Detect Anomalies using Harness CCM
Introduction
Infrastructure changes, new services, or inefficient resource utilization can lead to unexpected fluctuations in cloud expenses. Harness Cloud Cost Management (CCM) anomaly detection identifies unusually high cost spikes and promptly notifies users, ensuring better cost control and transparency.
Harness CCM leverages advanced detection mechanisms to monitor cost anomalies across your Kubernetes clusters and cloud accounts. This feature acts as a safeguard for managing cloud costs effectively. Additionally, it includes built-in alerting capabilities, sending notifications through notification channels including email and Slack to ensure stakeholders are informed as soon as anomalies are detected.
Get Started
Getting started with CCM anomaly detection is straightforward and requires just a few steps:
-
Set up a Cloud Cost Connector - Connect your cloud provider accounts (AWS, GCP, Azure) to Harness CCM using the appropriate connectors.
-
Allow Data Collection - Once connected, Harness will automatically begin collecting cost data from your cloud environments. The system requires approximately 42 days of historical data for optimal anomaly detection.
-
Automatic Anomaly Detection - After data starts flowing in, the anomaly detection system will automatically begin analyzing your cost patterns and identifying potential anomalies. No additional configuration is required for basic anomaly detection.

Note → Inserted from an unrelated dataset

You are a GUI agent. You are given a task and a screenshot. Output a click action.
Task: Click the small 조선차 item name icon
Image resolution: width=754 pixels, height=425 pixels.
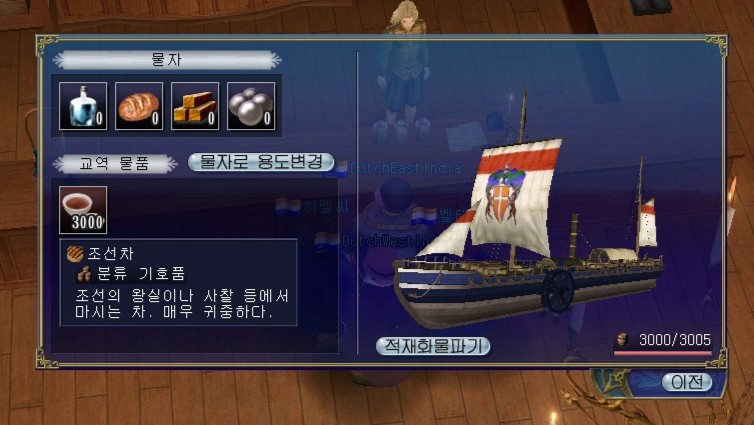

Harness CCM uses the Prophet Model for anomaly detection:
-
Prophet Model (Default) - Analyzes 42 days of historical data to establish baseline patterns and detect anomalies. This model is enabled by default for all customers and uses advanced time series forecasting to identify unusual spending patterns.
-
BQML and Seasonal Prophet Models - These advanced models utilize 16 months of historical data for enhanced pattern recognition and seasonal trend analysis. These models are behind feature flags and are available upon request through Harness Support.
Anomaly Detection Process
CCM's anomaly detection process works through four key steps:
Step 1: Data Collection
- Harness continuously monitors your cloud spending across AWS, Azure, and GCP
- Historical data is analyzed to understand your normal spending patterns
- CCM collects 42 days of historical cost data for each cluster and cloud account to establish a baseline for normal spending patterns
Step 2: Anomaly Detection
- Our models compare current spending against predicted costs using the Prophet model
- The system applies sophisticated time series forecasting to predict expected costs with high precision, considering:
- Historical trends and cyclical behaviors
- Day-to-day and week-to-week fluctuations
- Multiple validation checks ensure accuracy
- Only statistically significant deviations are flagged
- The Prophet model creates a "normal spending corridor" with confidence intervals based on your historical patterns
- When actual costs fall outside this predicted confidence interval, the system flags them as anomalies
Step 3: Severity Classification
Detected anomalies are automatically classified by severity:
| Severity | When It's Triggered |
|---|---|
| 🔴 CRITICAL | Cost impact ≥ $5,000 OR ≥100% increase |
| 🟡 MEDIUM | Cost impact ≥ $1,000 OR ≥50% increase |
| 🟢 LOW | Smaller but notable cost changes |
Step 4: Smart Filtering
- You can customize detection thresholds to match your needs
- Set minimum cost impact levels to focus on what matters
- Filter out noise and focus on actionable anomalies
- Configure anomaly preferences to control which anomalies are surfaced
Step 5: Notification
When anomalies are detected, alerts are sent through configured channels (email and Slack)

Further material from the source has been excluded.